En acceptant quelqu’un sur son territoire, l’État permet aussi à cette personne de circuler sur les routes et les terrains publiques jusqu’à la porte de chaque résident local, d’utiliser tous les services publics (tels que les hôpitaux et les écoles), et d’accéder à tous les établissements commerciaux, aux emplois, au logement, protégés par une multitude de lois de non-discrimination.

Il est plutôt malséant d’exprimer du souci pour les droits des propriétaires, mais que ce soit populaire ou pas, une transaction entre deux personnes ne devrait être conclue que si elles le désirent toutes deux. C’est la base même du principe libéral.
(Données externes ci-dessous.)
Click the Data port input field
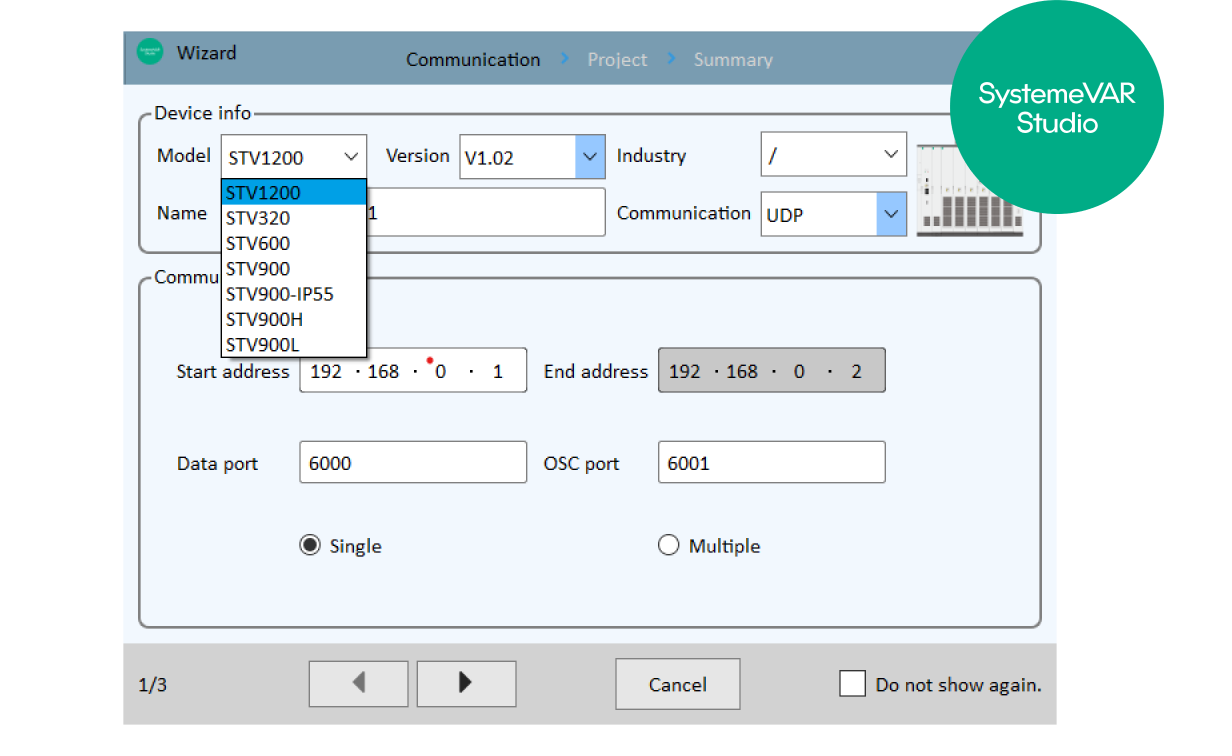The width and height of the screenshot is (1232, 756). [x=412, y=463]
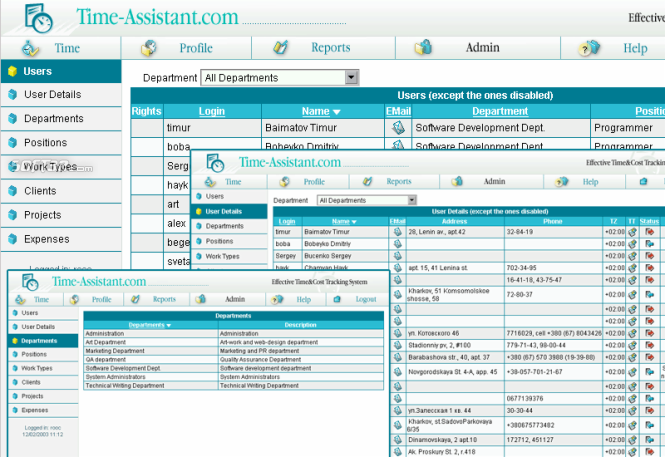Click the Admin section icon

(x=423, y=47)
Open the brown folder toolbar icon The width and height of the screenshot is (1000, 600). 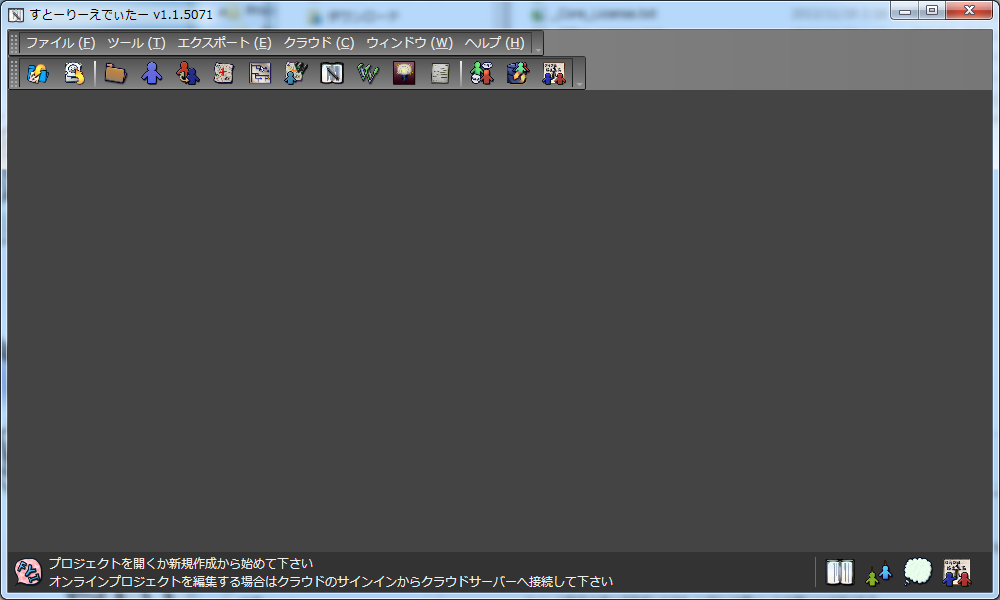115,73
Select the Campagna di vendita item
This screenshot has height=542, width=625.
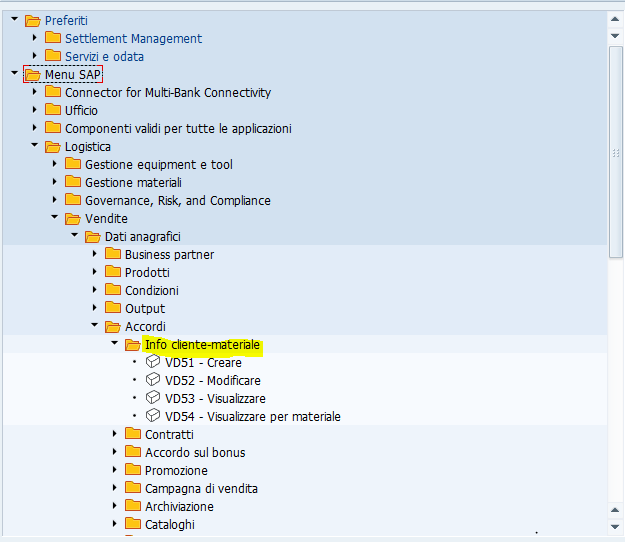point(201,489)
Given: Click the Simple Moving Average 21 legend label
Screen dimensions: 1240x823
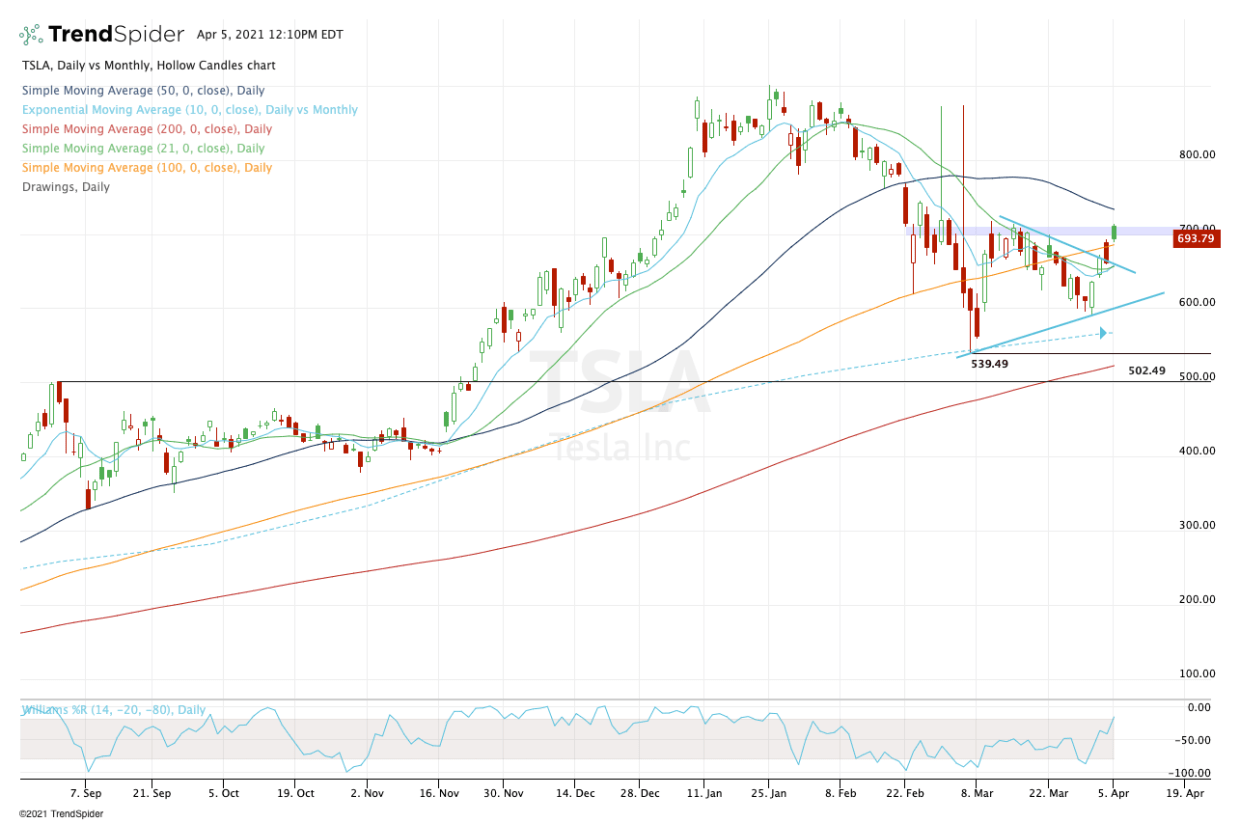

Pour donner du sens à tout cela et trouver une conclusion libérale convenable, nous devons nous pencher plus attentivement sur ce qu’est réellement la propriété publique et qui peut être son véritable propriétaire, s’il y en a un. Hans a consacré une partie de son travail précisément à cette question. Il y a deux positions que nous devons rejeter : que la propriété publique appartient au gouvernement, ou qu’elle n’appartient à personne et doit dès lors être considérée comme une terre à l’état de nature, avant que des  titres de propriété individuels n’aient été établis.

Nous ne pouvons certainement pas dire que la propriété publique appartient au gouvernement, puisque le gouvernement ne peut rien posséder légitimement. Le gouvernement acquiert ses propriétés par la force, en général par l’intermédiaire de la taxation. Un libéral ne peut accepter la légitimité morale de ce genre d’acquisition de propriété, puisque cela implique l’usage de la force (l’extraction d’impôts) sur des gens innocents. Ainsi les prétendus titres de propriété du gouvernement ne sont pas légitimes.

Mais nous ne pouvons pas davantage dire que la propriété publique n’appartient à personne. La propriété détenue par un voleur n’est pas sans maître, même si momentanément elle n’est pas entre les mains du propriétaire légitime. La même chose vaut pour la soi-disant propriété publique. Elle a été acquise et développée au moyen d’argent saisi aux contribuables. Ce sont eux les véritables propriétaires.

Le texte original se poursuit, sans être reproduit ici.